• _Data for the task_
■ ■ ■ ■ ■ ■ ■
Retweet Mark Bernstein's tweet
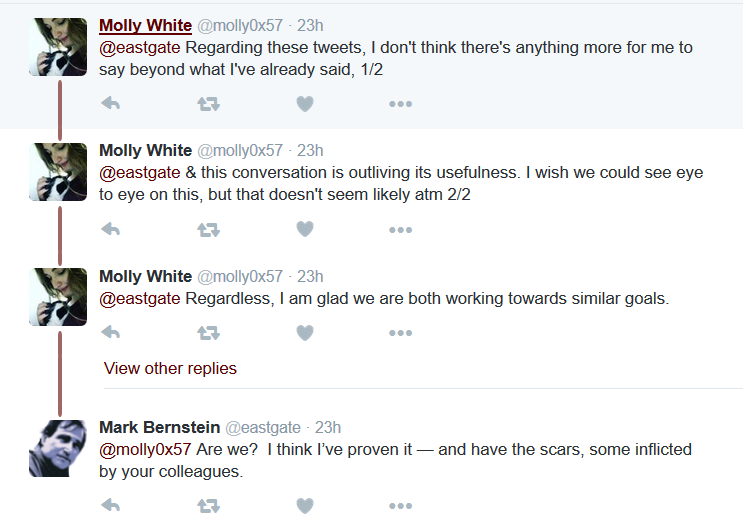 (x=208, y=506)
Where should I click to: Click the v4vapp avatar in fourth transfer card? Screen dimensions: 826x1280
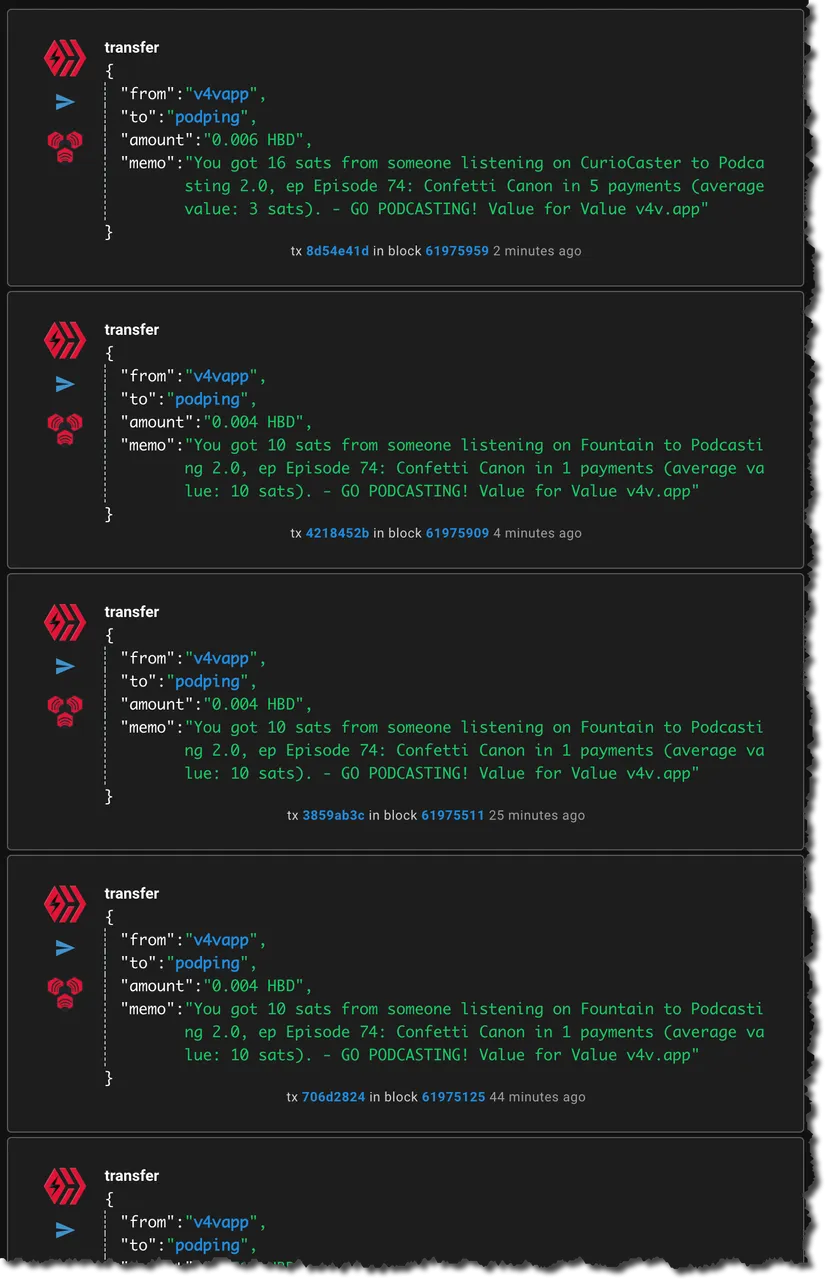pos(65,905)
■ ■ ■ ■ ■ ■ ■
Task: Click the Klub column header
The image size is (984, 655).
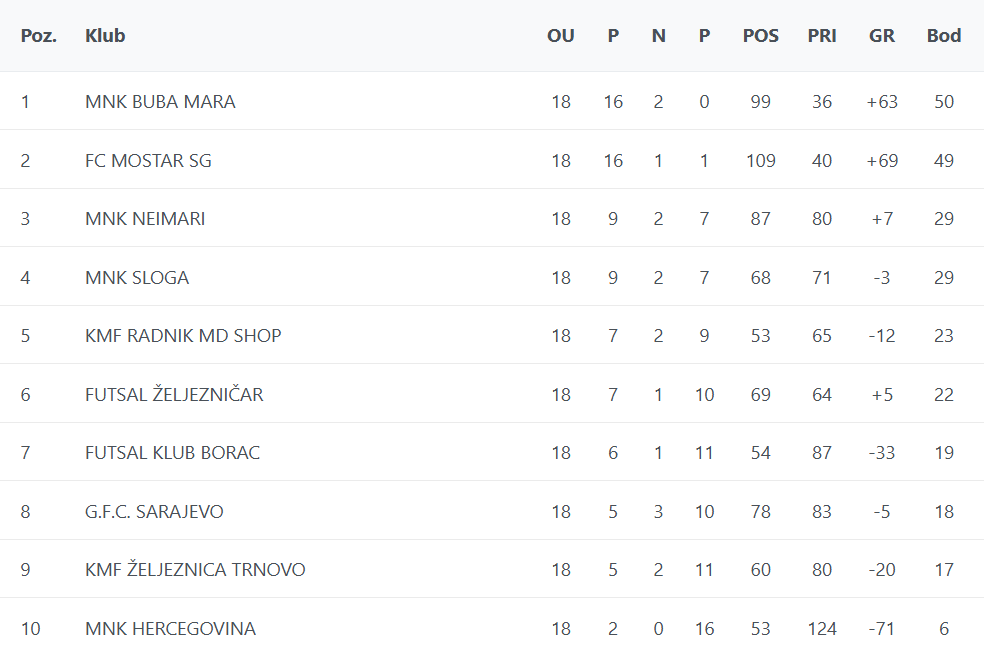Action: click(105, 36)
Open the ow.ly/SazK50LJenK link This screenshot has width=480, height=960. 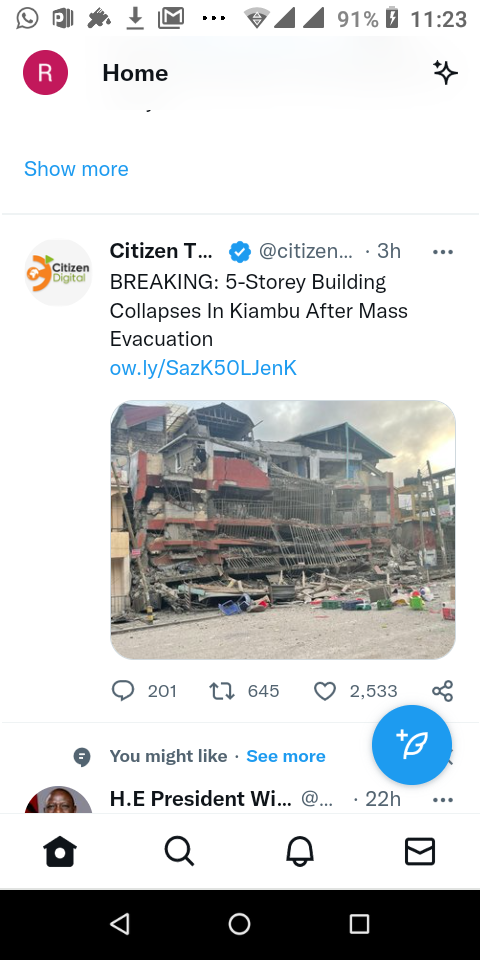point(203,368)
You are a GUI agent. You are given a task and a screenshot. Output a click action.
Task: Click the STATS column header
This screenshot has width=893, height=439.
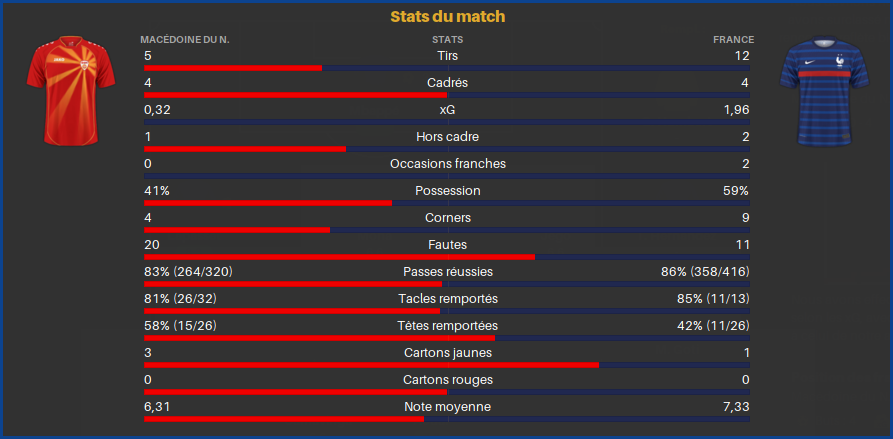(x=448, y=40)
■ ■ ■ ■ ■ ■ ■
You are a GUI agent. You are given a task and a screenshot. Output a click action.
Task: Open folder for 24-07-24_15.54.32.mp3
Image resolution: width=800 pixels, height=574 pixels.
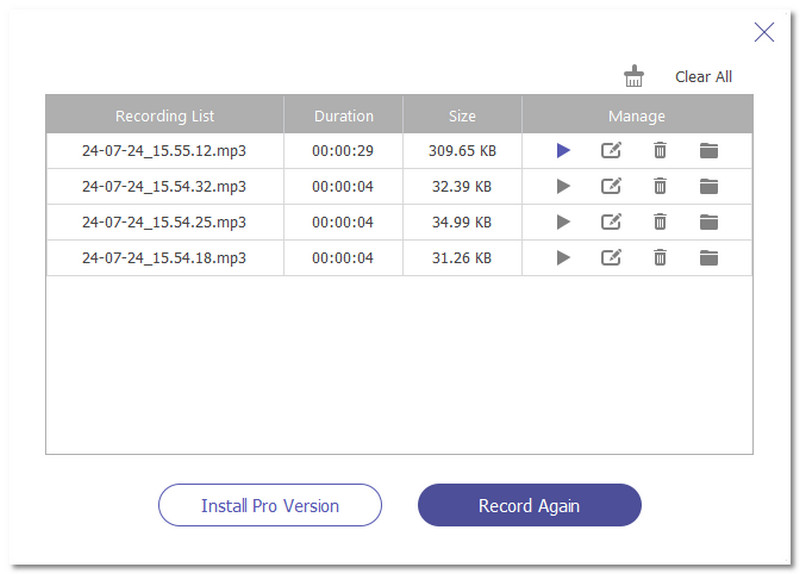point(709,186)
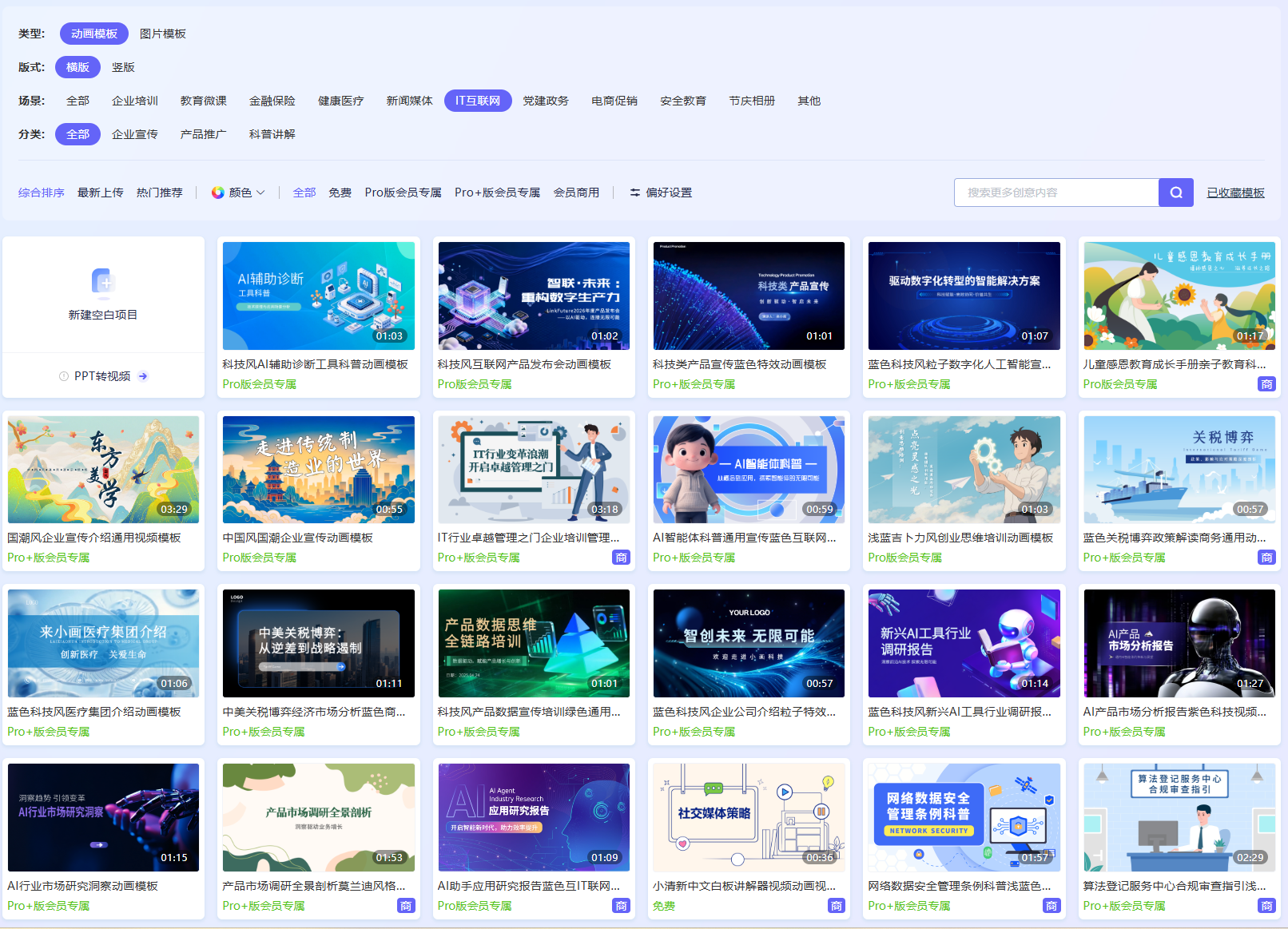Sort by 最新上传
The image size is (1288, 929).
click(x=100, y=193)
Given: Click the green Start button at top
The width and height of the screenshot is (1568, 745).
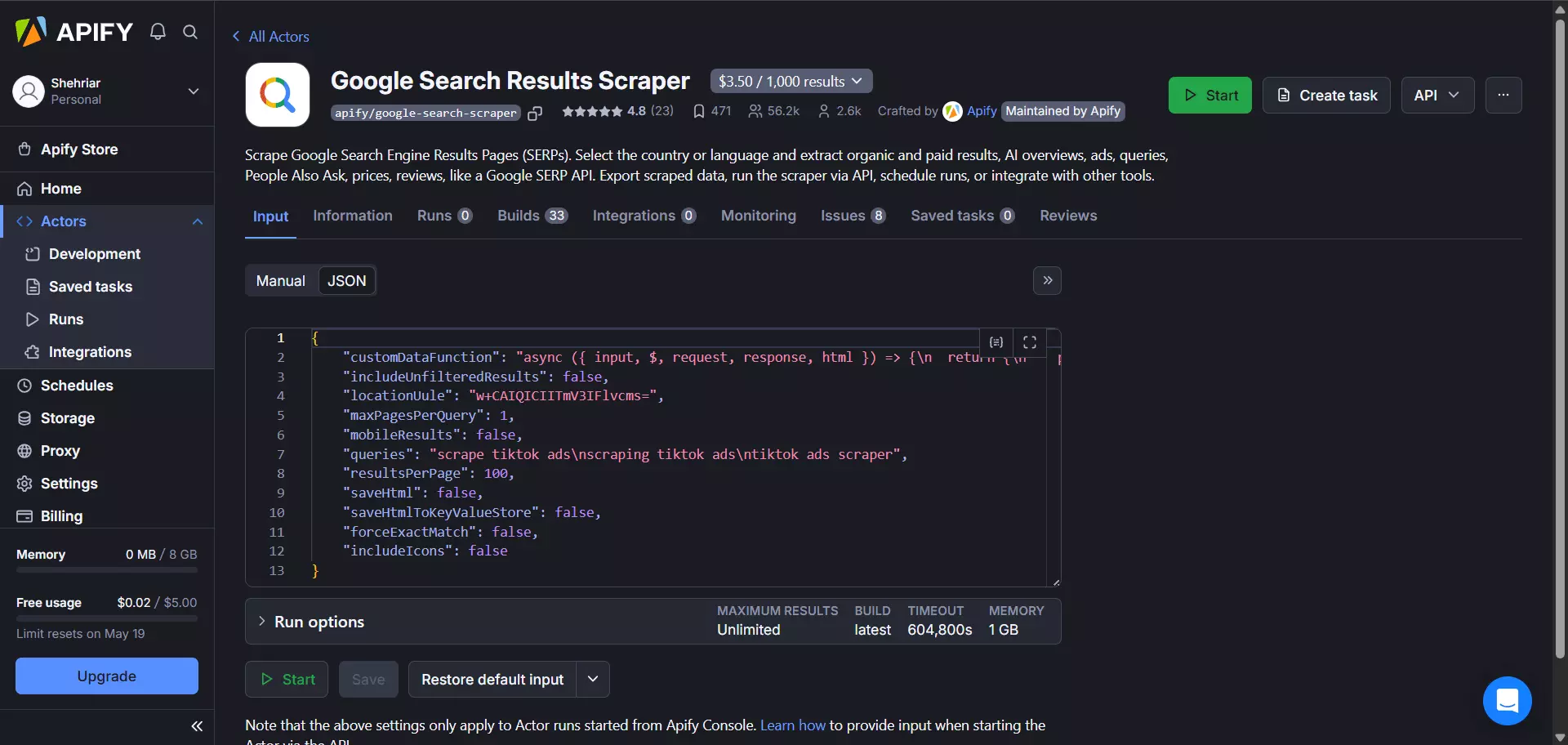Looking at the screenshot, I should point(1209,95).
■ ■ ■ ■ ■ ■ ■
• _Work to complete_
Your reply should hold all the lines from the listing above in which "header" appears.

• _Written solution_
Task: Click the Klub column header
Task: Click the STATS column header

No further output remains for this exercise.